STATE of Vermont v. Rodney Jay THOMPSON State of Vermont v. Leo F. Hotte, Jr.

[816 A.2d 550]

Nos. 02-165 & 02-302

December 30, 2002.

¶ 1. The issue presented by this consolidated appeal is whether a police officer’s observation that a piece of motor vehicle equipment required by the Vermont Periodic Inspection Manual is missing from a vehicle or is defective can provide a reasonable suspicion that a motor vehicle offense is being committed. Defendants Rodney Thompson and Leo Hotte argue that since such items of equipment are not defined as “standard equipment” or an element of “properly equipped” under 23 V.S.A. § 4(37), they cannot form the basis for a lawful motor vehicle stop. We disagree and therefore affirm the denial of *471defendant Hotte’s motion to suppress and dismiss; and reverse the grant of defendant Thompson’s motion to suppress and dismiss.

¶ 2. The facts in both cases are not in dispute. At approximately one o’clock in the morning on October 31, 2001, a town police officer stopped defendant Thompson because the vehicle he was driving, a 1986 Jeep Cherokee, was missing a bumper. Eventually, Thompson was processed for DWI and charged with DWI, third offense, and resisting arrest. The district court granted Thompson’s motions to suppress the evidence and dismiss the charges, ruling that because statutory law does not require motor vehicles to be equipped with bumpers, there was no traffic violation, and thus no legal basis for the stop. The State now appeals the dismissal.

¶ 3. At approximately five o’clock in the afternoon on January 2, 2002, a state trooper stopped defendant Hotte because the vehicle he was driving, a 1997 Pontiac Grand Am, was missing a driver’s side rearview mirror. The stop led to Hotte’s prosecution for driving with a suspended license. The district court denied Hotte’s motion to suppress and dismiss on the grounds that the term “properly equipped” under 23 V.S.A. § 1221 encompassed the regulations governing motor vehicle inspections. Hotte subsequently entered a conditional plea of nolo conten-dré and was sentenced to serve thirty to ninety days, all suspended except for seven days. He now appeals the denial of his motion.

¶ 4. “[T]he law is well-settled that police may stop a vehicle and briefly detain its occupants to investigate a reasonable and articulable suspicion that a motor vehicle violation is taking place.” State v.
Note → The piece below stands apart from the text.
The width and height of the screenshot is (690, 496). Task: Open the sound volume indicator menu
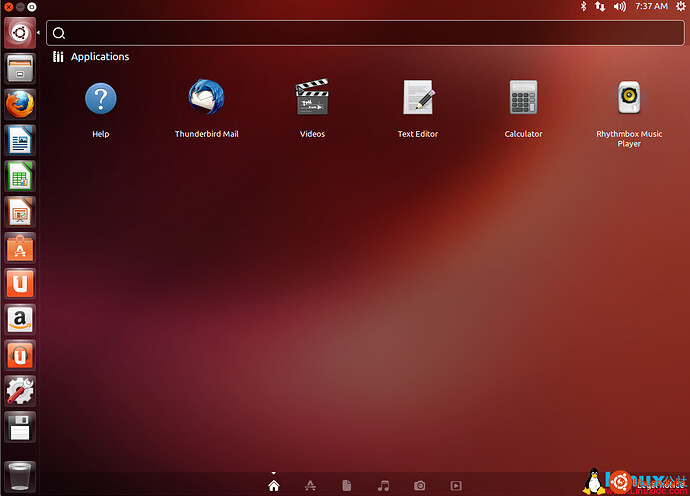coord(620,6)
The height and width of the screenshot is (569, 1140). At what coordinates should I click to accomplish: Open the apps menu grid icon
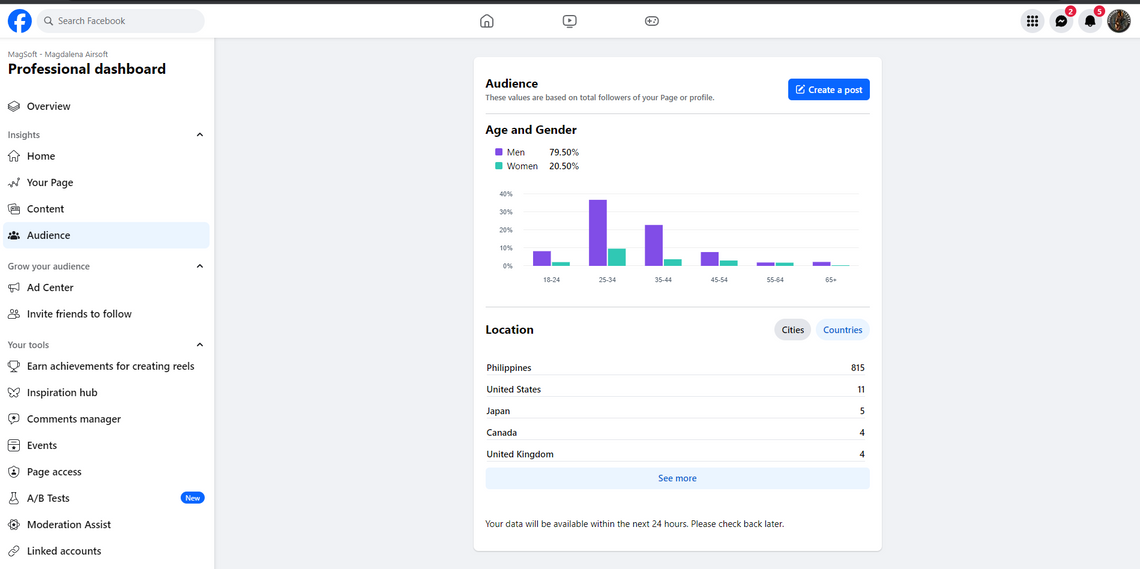click(1032, 21)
Lussier, 171 Vt. 19, 34, 757 A.2d 1017, 1027 (2000). The level of suspicion required for a lawful investigatory stop is considerably less than a preponderance of the evidence, but it must be more than an “inchoate and unparticularized suspicion or ‘hunch.’ ” State v. Sutphin, 159 Vt. 9, 11, 614 A.2d 792, 793 (1992) (quoting Terry v. Ohio, 392 U.S. 1, 27 (1968)). We conclude that there was a legal basis for the stop in both cases.
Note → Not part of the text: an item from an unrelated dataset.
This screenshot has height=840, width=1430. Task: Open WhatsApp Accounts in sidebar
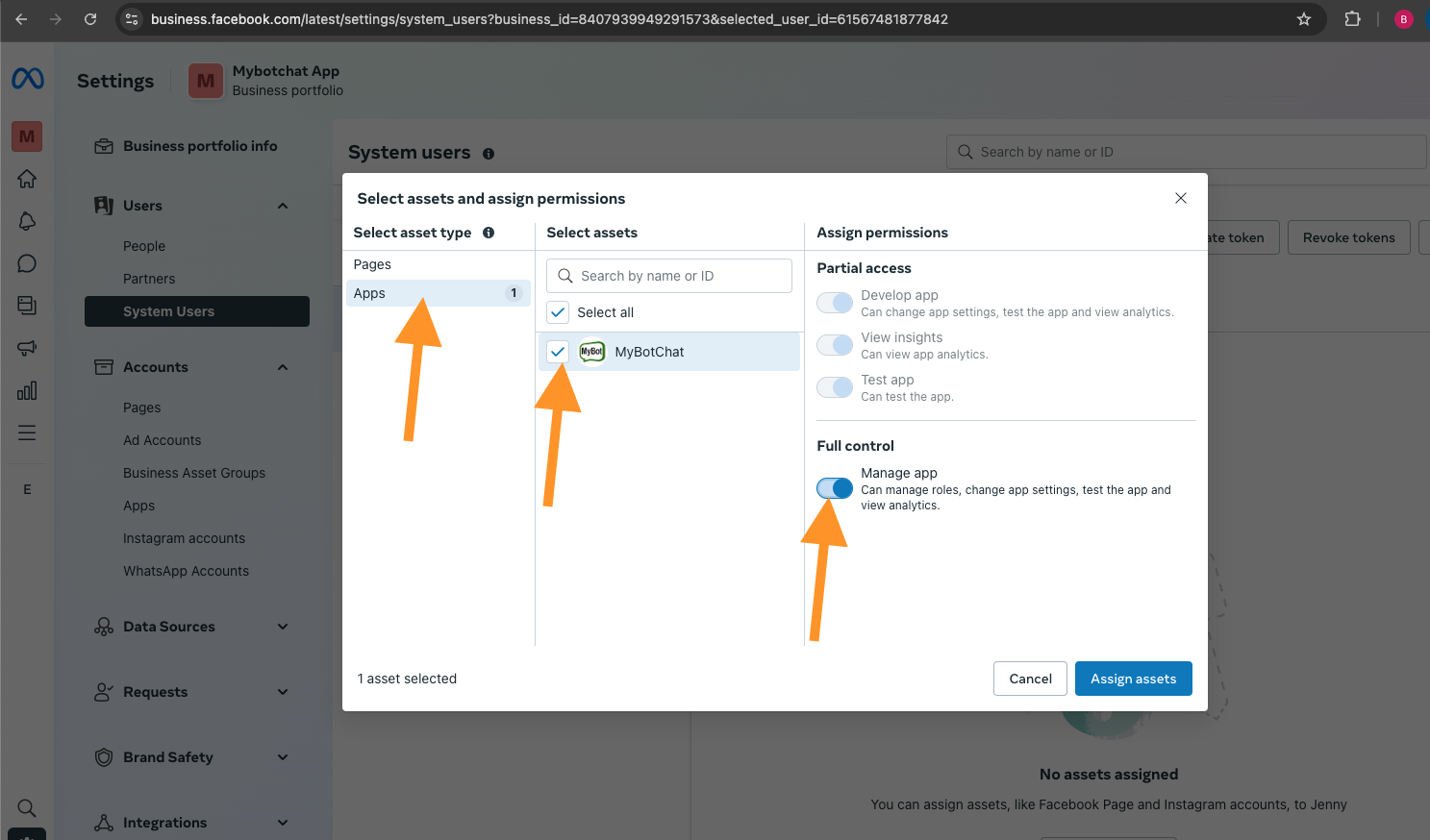pyautogui.click(x=186, y=571)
¶ 5. The parties have argued this case as if we were deciding whether the defendants had committed traffic offenses because of the missing equipment. Defendants argue that they could be found to have committed such an offense only if the missing equipment — that is, either the bumper or side mirror — were defined as “standard equipment” or an element of “properly equipped,” as provided in 23 V.S.A. § 4(37). Since neither definition includes side mirrors or bumpers, defendants argue that they committed no traffic offense. The State answers that the Commissioner has broad power to define what equipment is required so that a vehicle is not “hazardous or unlawful,” id. § 1001(a)(1), and to set inspection standards to define whether a vehicle is “in good mechanical condition and ... properly equipped.” Id. §§ 1221, 1229. The State argues that a violation of the Commissioner’s standards, which require bumpers and side mirrors if original equipment on the vehicle, constitutes a traffic offense. We conclude that we do not have to resolve the parties’ arguments and leave them until another day.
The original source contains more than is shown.